*What you will do*: Copy nothing but the lines from the one containing "Instruction: Open help" through the last line of the entries below, exactly as written and without pictures.

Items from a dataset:

═══

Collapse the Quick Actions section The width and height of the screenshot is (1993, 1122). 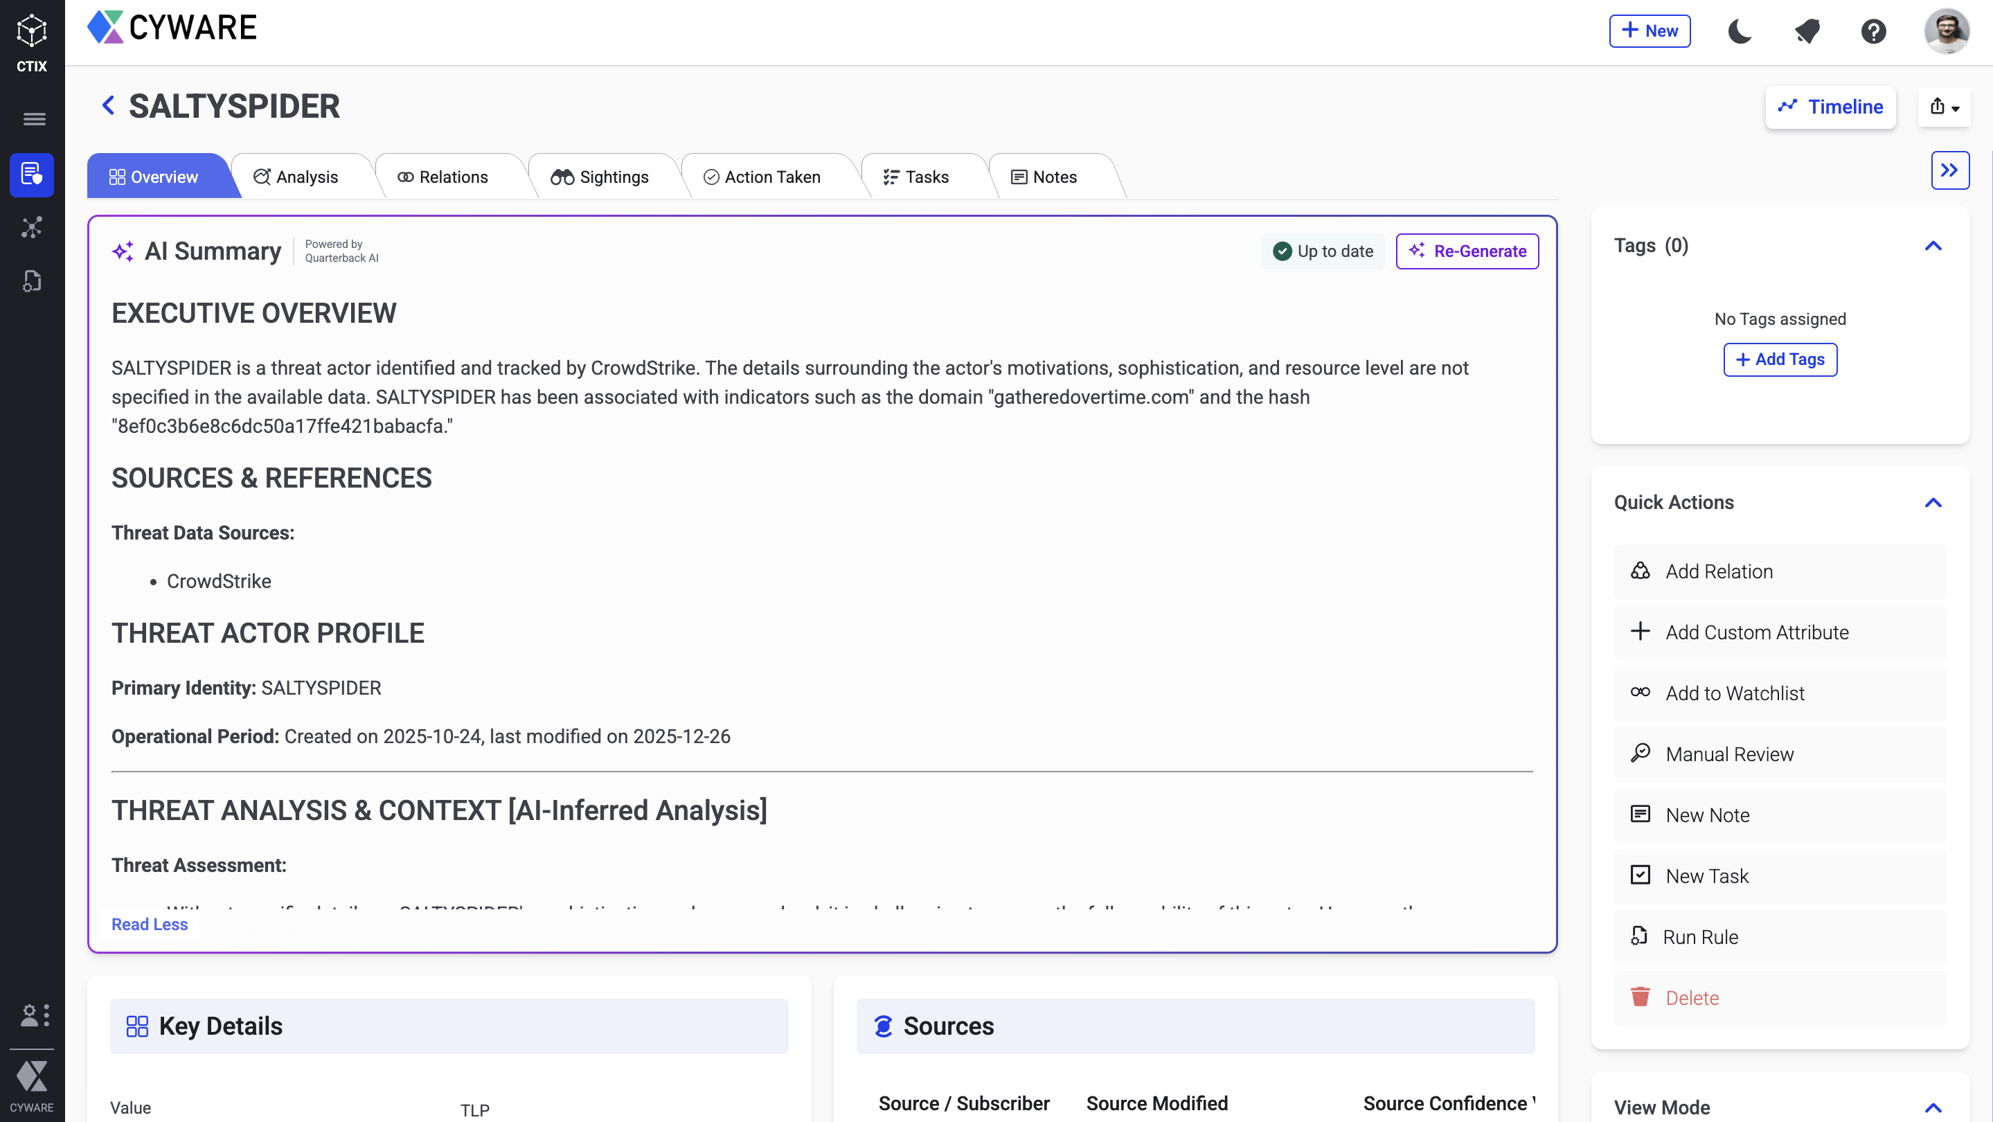point(1933,503)
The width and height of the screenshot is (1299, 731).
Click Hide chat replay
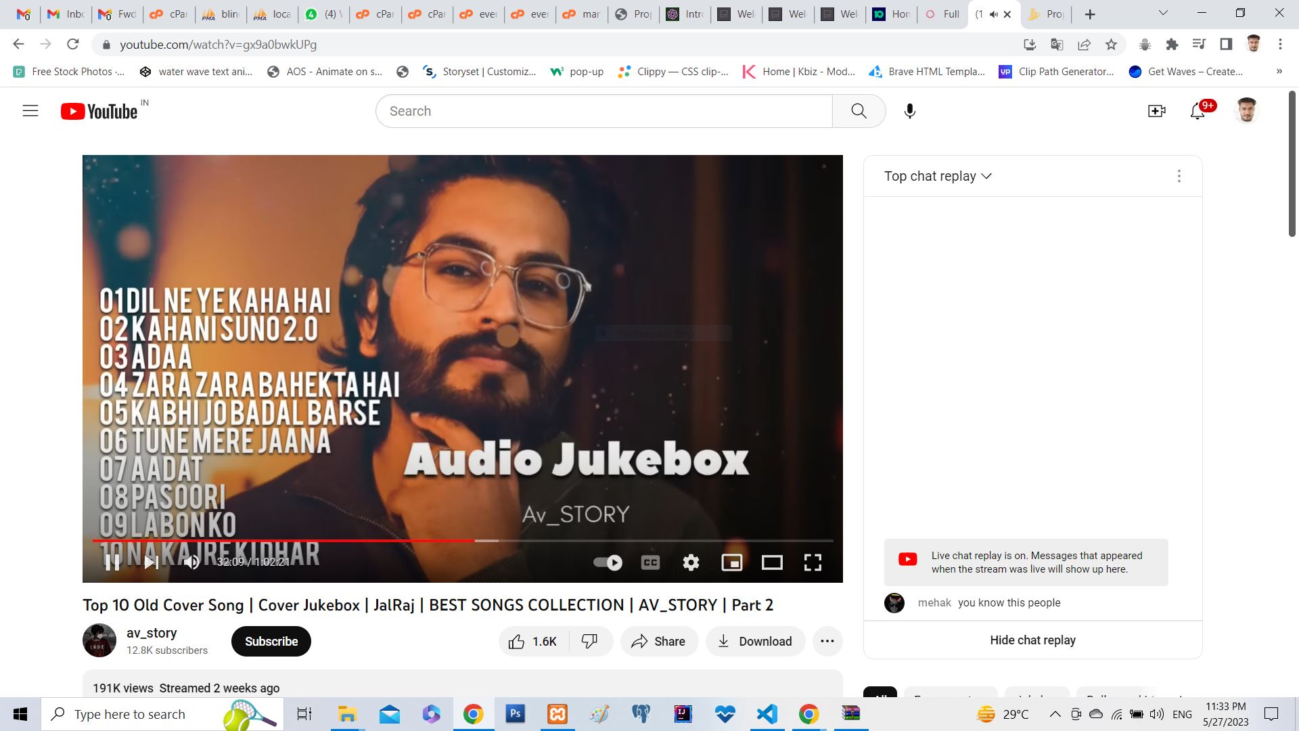click(1032, 640)
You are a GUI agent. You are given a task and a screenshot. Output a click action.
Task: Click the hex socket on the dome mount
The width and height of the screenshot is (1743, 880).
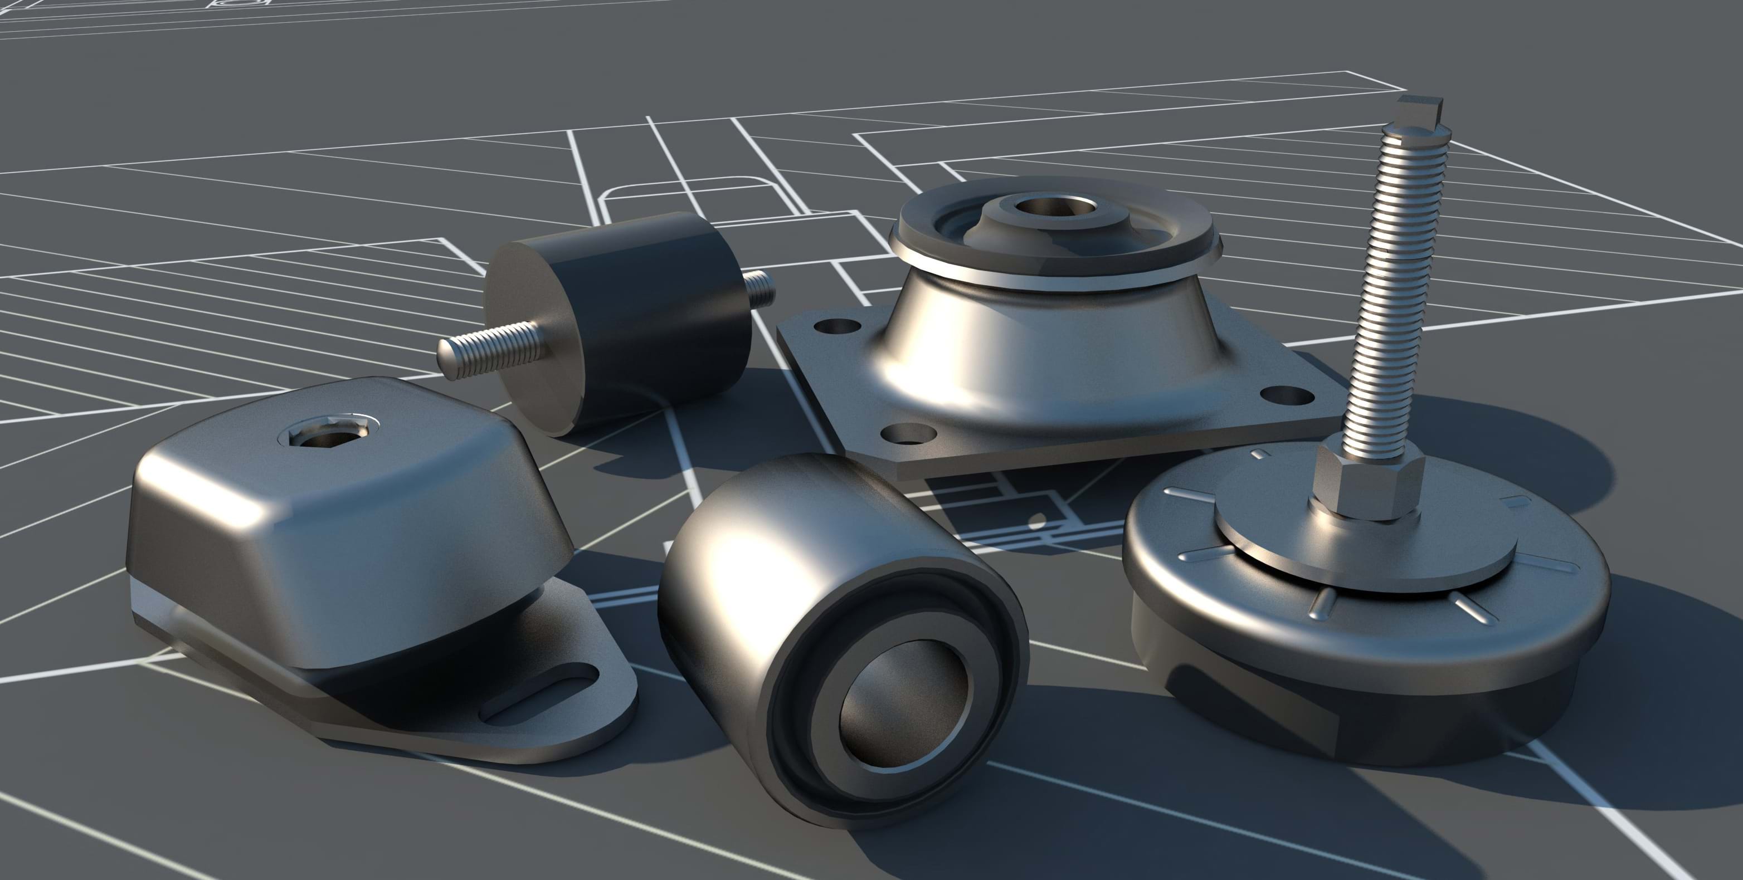tap(328, 434)
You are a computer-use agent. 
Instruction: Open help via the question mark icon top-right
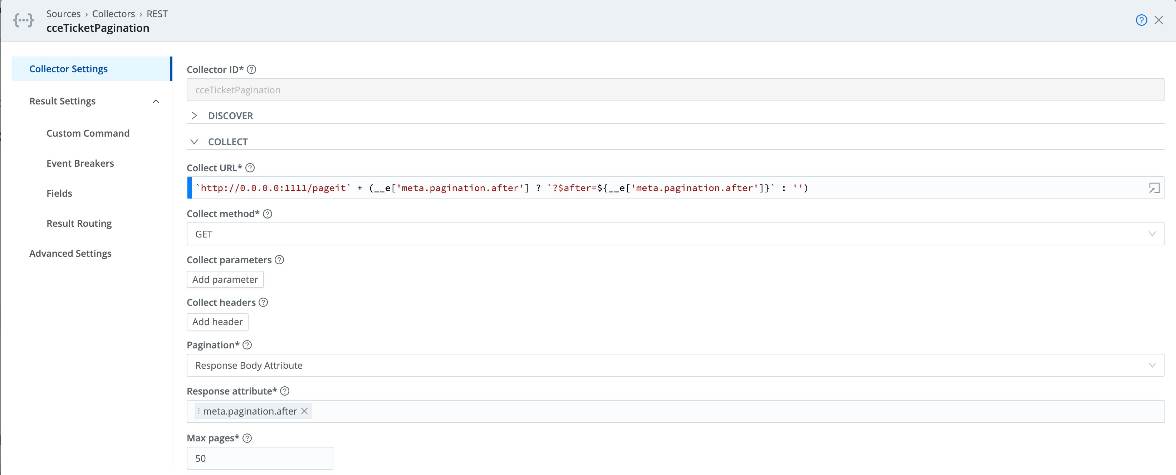click(x=1141, y=20)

═══

*Reply*:
Instruction: Open help via the question mark icon top-right
click(x=1141, y=20)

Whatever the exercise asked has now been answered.